On Fri, Feb 1, 2019 at 6:12 AM Maximilian Michels <[email protected]> wrote:
> Yes, I imagine sources to implement a JsonConfigurable interface (e.g.
> on their builders):
>
> JsonConfigurable {
> // Either a json string or Map<String, String>
> apply(String jsonConfig);
> }
>
> In Python we would create this transform:
>
> URN: JsonConfiguredSource:v1
> payload: {
> environment: environment_id, // Java/Python/Go
> resourceIdentifier: string, // "org.apache.beam.io.PubSubIO"
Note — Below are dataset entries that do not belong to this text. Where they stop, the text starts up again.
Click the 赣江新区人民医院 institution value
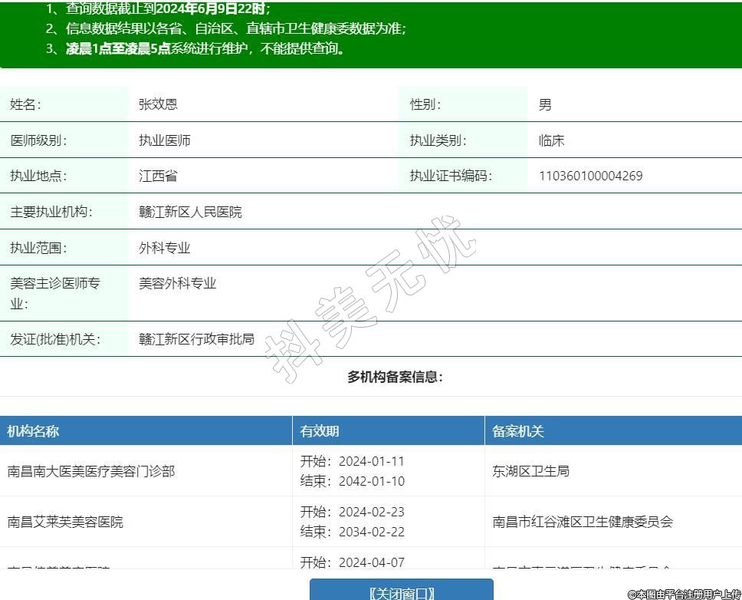The width and height of the screenshot is (742, 600). pyautogui.click(x=190, y=212)

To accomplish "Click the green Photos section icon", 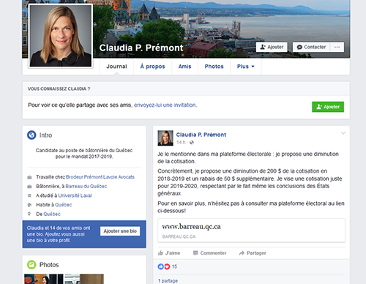I will click(31, 265).
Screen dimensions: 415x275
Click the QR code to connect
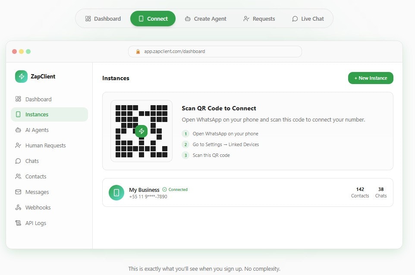coord(141,131)

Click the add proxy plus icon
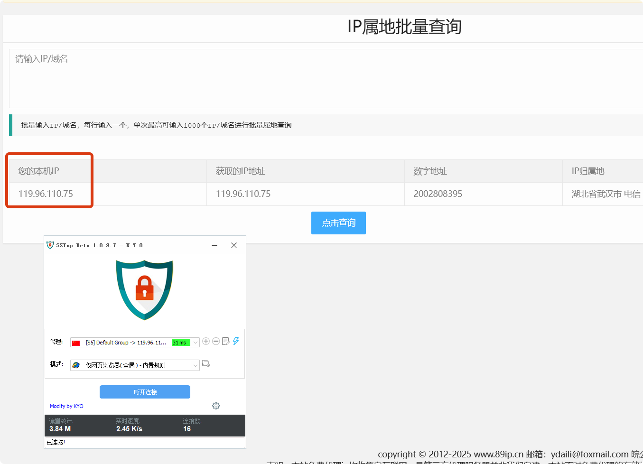[206, 341]
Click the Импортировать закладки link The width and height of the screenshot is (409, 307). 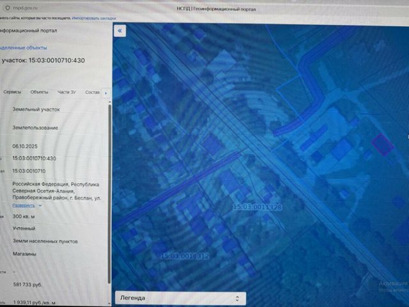pyautogui.click(x=94, y=19)
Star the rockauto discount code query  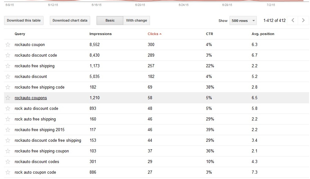point(8,55)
> configuration: json config, // { "topic" : "my_pubsub_topic" }
> }
>
> That's more generic and could be used for other languages where we might
> have sources/sinks.
>
Looks good!
I imagine there would be a wrapper for this similar to:
https://github.com/apache/beam/blob/master/sdks/python/apache_beam/io/flink/flink_streaming_impulse_source.py#L33
> > (FWIW, I was imagining PubSubIO already had a translation into BeamFnApi
> protos that fully specified it, and we use that same format to translate
> back out.)
>
> Not that I know of.
>
> On 01.02.19 14:02, Robert Bradshaw wrote:
> > Are you suggesting something akin to a generic
> >
> > urn: JsonConfiguredJavaSource
> > payload: some json specifying which source and which parameters
> >
> > which would expand to actually constructing and applying that source?
> >
> > (FWIW, I was imagining PubSubIO already had a translation into BeamFnApi
> > protos that fully specified it, and we use that same format to translate
> > back out.)
> >
> > On Fri, Feb 1, 2019 at 1:44 PM Maximilian Michels <[email protected]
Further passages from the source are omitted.